◆ DATA EXTRACT:
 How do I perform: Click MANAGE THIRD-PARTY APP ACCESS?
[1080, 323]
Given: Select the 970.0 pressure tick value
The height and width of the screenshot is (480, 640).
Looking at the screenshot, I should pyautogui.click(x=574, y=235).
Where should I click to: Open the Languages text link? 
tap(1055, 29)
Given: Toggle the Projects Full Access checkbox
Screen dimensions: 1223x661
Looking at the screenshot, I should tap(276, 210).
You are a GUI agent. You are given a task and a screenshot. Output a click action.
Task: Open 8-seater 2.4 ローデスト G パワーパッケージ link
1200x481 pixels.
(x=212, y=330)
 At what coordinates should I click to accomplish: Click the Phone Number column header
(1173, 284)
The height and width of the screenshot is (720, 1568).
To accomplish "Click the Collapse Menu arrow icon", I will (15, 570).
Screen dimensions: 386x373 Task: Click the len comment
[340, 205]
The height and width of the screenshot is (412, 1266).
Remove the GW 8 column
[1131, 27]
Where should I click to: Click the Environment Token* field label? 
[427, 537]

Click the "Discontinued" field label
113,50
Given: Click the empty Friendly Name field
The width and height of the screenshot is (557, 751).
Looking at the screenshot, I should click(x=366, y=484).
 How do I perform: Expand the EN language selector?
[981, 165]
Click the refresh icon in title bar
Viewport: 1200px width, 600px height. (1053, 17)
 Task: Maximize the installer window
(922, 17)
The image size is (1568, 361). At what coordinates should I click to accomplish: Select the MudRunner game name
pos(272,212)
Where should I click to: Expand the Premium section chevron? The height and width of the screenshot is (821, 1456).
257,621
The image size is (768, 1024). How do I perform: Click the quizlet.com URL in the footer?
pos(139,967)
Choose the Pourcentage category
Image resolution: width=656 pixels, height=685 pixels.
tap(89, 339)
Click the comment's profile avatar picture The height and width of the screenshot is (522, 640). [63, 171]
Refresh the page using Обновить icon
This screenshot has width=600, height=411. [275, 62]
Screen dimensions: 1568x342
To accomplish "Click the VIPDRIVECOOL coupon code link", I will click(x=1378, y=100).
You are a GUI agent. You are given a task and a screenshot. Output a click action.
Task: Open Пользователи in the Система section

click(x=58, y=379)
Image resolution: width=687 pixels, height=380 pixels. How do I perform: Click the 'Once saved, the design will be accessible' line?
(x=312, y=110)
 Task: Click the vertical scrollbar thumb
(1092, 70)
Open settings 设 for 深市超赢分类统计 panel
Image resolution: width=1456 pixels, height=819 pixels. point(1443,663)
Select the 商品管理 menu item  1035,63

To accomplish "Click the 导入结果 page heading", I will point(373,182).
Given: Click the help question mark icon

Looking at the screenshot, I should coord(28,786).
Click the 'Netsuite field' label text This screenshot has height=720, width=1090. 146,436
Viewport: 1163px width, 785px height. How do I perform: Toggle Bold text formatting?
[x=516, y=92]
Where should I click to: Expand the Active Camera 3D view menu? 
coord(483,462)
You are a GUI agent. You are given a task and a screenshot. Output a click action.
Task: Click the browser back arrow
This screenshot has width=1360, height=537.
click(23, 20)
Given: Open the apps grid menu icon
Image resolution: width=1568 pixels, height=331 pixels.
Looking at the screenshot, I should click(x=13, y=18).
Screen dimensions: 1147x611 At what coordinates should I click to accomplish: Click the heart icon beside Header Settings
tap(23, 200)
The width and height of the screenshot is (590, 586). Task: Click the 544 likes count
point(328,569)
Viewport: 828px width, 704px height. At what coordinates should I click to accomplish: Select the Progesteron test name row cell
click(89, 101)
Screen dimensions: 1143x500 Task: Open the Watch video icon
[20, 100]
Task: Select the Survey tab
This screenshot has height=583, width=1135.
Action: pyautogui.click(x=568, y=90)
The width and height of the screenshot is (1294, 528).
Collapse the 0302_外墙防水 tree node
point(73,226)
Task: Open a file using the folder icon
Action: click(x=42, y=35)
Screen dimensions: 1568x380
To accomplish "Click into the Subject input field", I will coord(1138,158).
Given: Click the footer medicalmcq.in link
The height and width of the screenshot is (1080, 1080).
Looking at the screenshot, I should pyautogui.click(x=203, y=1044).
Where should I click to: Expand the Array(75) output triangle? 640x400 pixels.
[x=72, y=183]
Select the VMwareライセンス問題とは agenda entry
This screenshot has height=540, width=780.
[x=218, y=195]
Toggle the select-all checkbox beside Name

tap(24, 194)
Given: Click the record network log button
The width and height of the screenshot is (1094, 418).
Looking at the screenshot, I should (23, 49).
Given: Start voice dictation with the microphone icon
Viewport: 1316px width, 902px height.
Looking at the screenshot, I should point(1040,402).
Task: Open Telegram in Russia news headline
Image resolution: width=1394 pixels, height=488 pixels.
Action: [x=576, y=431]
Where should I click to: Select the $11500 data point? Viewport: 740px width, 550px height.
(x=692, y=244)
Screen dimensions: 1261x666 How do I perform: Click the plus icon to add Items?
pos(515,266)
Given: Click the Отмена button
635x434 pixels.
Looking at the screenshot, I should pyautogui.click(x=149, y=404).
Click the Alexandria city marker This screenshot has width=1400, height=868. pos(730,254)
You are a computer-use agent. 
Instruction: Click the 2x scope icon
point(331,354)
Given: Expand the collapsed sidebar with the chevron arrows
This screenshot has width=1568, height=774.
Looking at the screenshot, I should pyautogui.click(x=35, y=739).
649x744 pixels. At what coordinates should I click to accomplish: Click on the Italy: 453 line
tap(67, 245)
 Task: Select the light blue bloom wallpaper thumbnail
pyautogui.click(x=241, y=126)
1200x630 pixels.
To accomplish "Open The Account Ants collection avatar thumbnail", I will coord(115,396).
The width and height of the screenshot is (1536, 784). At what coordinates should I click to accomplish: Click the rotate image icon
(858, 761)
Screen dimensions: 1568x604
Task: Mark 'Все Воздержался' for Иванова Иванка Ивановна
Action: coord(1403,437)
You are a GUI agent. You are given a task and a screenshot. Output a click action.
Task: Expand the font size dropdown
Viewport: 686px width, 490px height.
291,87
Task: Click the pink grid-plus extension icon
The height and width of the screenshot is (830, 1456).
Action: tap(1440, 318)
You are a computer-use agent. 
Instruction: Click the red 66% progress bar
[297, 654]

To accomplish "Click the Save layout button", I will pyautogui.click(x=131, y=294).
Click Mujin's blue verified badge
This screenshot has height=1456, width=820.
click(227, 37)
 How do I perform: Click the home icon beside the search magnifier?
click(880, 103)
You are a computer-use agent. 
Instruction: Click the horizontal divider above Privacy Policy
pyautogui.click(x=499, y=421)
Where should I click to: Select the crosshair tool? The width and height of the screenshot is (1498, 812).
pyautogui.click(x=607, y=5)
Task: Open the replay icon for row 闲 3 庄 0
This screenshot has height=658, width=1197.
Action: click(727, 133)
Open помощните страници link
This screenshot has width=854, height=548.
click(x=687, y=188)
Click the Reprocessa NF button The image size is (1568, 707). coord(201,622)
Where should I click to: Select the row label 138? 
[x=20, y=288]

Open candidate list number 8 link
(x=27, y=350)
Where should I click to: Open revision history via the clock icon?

◆ YOUR TASK:
Retype all the data, keeping every character the same.

◆ RESULT OF THIS EXERCISE:
 How do I perform: Click MANAGE THIRD-PARTY APP ACCESS?
[1080, 323]
Given: Select the 970.0 pressure tick value
The height and width of the screenshot is (480, 640).
Looking at the screenshot, I should pyautogui.click(x=574, y=235).
Where should I click to: Open the Languages text link? 
tap(1055, 29)
Given: Toggle the Projects Full Access checkbox
Screen dimensions: 1223x661
Looking at the screenshot, I should tap(276, 210).
You are a GUI agent. You are given a task and a screenshot. Output a click action.
Task: Open 8-seater 2.4 ローデスト G パワーパッケージ link
1200x481 pixels.
(x=212, y=330)
 At what coordinates should I click to accomplish: Click the Phone Number column header
(1173, 284)
The height and width of the screenshot is (720, 1568).
To accomplish "Click the Collapse Menu arrow icon", I will (15, 570).
Screen dimensions: 386x373 Task: Click the len comment
[340, 205]
The height and width of the screenshot is (412, 1266).
Remove the GW 8 column
[1131, 27]
Where should I click to: Click the Environment Token* field label? 
[427, 537]

Click the "Discontinued" field label
113,50
Given: Click the empty Friendly Name field
The width and height of the screenshot is (557, 751).
Looking at the screenshot, I should click(x=366, y=484).
 How do I perform: Expand the EN language selector?
[981, 165]
Click the refresh icon in title bar
Viewport: 1200px width, 600px height. (1053, 17)
 Task: Maximize the installer window
(922, 17)
The image size is (1568, 361). At what coordinates should I click to accomplish: Select the MudRunner game name
pos(272,212)
Where should I click to: Expand the Premium section chevron? The height and width of the screenshot is (821, 1456).
257,621
The image size is (768, 1024). How do I perform: Click the quizlet.com URL in the footer?
pos(139,967)
Choose the Pourcentage category
Image resolution: width=656 pixels, height=685 pixels.
tap(89, 339)
Click the comment's profile avatar picture The height and width of the screenshot is (522, 640). [63, 171]
Refresh the page using Обновить icon
This screenshot has width=600, height=411. [275, 62]
Screen dimensions: 1568x342
To accomplish "Click the VIPDRIVECOOL coupon code link", I will click(x=1378, y=100).
You are a GUI agent. You are given a task and a screenshot. Output a click action.
Task: Open Пользователи in the Система section

click(x=58, y=379)
Image resolution: width=687 pixels, height=380 pixels. How do I perform: Click the 'Once saved, the design will be accessible' line?
(x=312, y=110)
 Task: Click the vertical scrollbar thumb
(1092, 70)
Open settings 设 for 深市超赢分类统计 panel
Image resolution: width=1456 pixels, height=819 pixels. point(1443,663)
Select the 商品管理 menu item  1035,63

To accomplish "Click the 导入结果 page heading", I will point(373,182).
Given: Click the help question mark icon

Looking at the screenshot, I should coord(28,786).
Click the 'Netsuite field' label text This screenshot has height=720, width=1090. 146,436
Viewport: 1163px width, 785px height. How do I perform: Toggle Bold text formatting?
[x=516, y=92]
Where should I click to: Expand the Active Camera 3D view menu? 
coord(483,462)
You are a GUI agent. You are given a task and a screenshot. Output a click action.
Task: Click the browser back arrow
This screenshot has width=1360, height=537.
click(23, 20)
Given: Open the apps grid menu icon
Image resolution: width=1568 pixels, height=331 pixels.
Looking at the screenshot, I should click(x=13, y=18).
Screen dimensions: 1147x611 At what coordinates should I click to accomplish: Click the heart icon beside Header Settings
tap(23, 200)
The width and height of the screenshot is (590, 586). Task: Click the 544 likes count
point(328,569)
Viewport: 828px width, 704px height. At what coordinates should I click to accomplish: Select the Progesteron test name row cell
click(89, 101)
Screen dimensions: 1143x500 Task: Open the Watch video icon
[20, 100]
Task: Select the Survey tab
This screenshot has height=583, width=1135.
Action: pyautogui.click(x=568, y=90)
The width and height of the screenshot is (1294, 528).
Collapse the 0302_外墙防水 tree node
point(73,226)
Task: Open a file using the folder icon
Action: click(x=42, y=35)
Screen dimensions: 1568x380
To accomplish "Click into the Subject input field", I will coord(1138,158).
Given: Click the footer medicalmcq.in link
The height and width of the screenshot is (1080, 1080).
Looking at the screenshot, I should pyautogui.click(x=203, y=1044).
Where should I click to: Expand the Array(75) output triangle? 640x400 pixels.
[x=72, y=183]
Select the VMwareライセンス問題とは agenda entry
This screenshot has height=540, width=780.
[x=218, y=195]
Toggle the select-all checkbox beside Name

tap(24, 194)
Given: Click the record network log button
The width and height of the screenshot is (1094, 418).
Looking at the screenshot, I should (23, 49).
Given: Start voice dictation with the microphone icon
Viewport: 1316px width, 902px height.
Looking at the screenshot, I should point(1040,402).
Task: Open Telegram in Russia news headline
Image resolution: width=1394 pixels, height=488 pixels.
Action: [x=576, y=431]
Where should I click to: Select the $11500 data point? Viewport: 740px width, 550px height.
(x=692, y=244)
Screen dimensions: 1261x666 How do I perform: Click the plus icon to add Items?
pos(515,266)
Given: Click the Отмена button
635x434 pixels.
Looking at the screenshot, I should pyautogui.click(x=149, y=404).
Click the Alexandria city marker This screenshot has width=1400, height=868. pos(730,254)
You are a computer-use agent. 
Instruction: Click the 2x scope icon
point(331,354)
Given: Expand the collapsed sidebar with the chevron arrows
This screenshot has width=1568, height=774.
Looking at the screenshot, I should pyautogui.click(x=35, y=739).
649x744 pixels. At what coordinates should I click to accomplish: Click on the Italy: 453 line
tap(67, 245)
 Task: Select the light blue bloom wallpaper thumbnail
pyautogui.click(x=241, y=126)
1200x630 pixels.
To accomplish "Open The Account Ants collection avatar thumbnail", I will coord(115,396).
The width and height of the screenshot is (1536, 784). At what coordinates should I click to accomplish: Click the rotate image icon
(858, 761)
Screen dimensions: 1568x604
Task: Mark 'Все Воздержался' for Иванова Иванка Ивановна
Action: coord(1403,437)
You are a GUI agent. You are given a task and a screenshot. Output a click action.
Task: Expand the font size dropdown
Viewport: 686px width, 490px height.
291,87
Task: Click the pink grid-plus extension icon
The height and width of the screenshot is (830, 1456).
Action: tap(1440, 318)
You are a computer-use agent. 
Instruction: Click the red 66% progress bar
[297, 654]

To accomplish "Click the Save layout button", I will pyautogui.click(x=131, y=294).
Click Mujin's blue verified badge
This screenshot has height=1456, width=820.
click(227, 37)
 How do I perform: Click the home icon beside the search magnifier?
click(880, 103)
You are a computer-use agent. 
Instruction: Click the horizontal divider above Privacy Policy
pyautogui.click(x=499, y=421)
Where should I click to: Select the crosshair tool? The width and height of the screenshot is (1498, 812).
pyautogui.click(x=607, y=5)
Task: Open the replay icon for row 闲 3 庄 0
This screenshot has height=658, width=1197.
Action: click(727, 133)
Open помощните страници link
This screenshot has width=854, height=548.
click(x=687, y=188)
Click the Reprocessa NF button The image size is (1568, 707). coord(201,622)
Where should I click to: Select the row label 138? 
[x=20, y=288]

Open candidate list number 8 link
(x=27, y=350)
Where should I click to: Open revision history via the clock icon?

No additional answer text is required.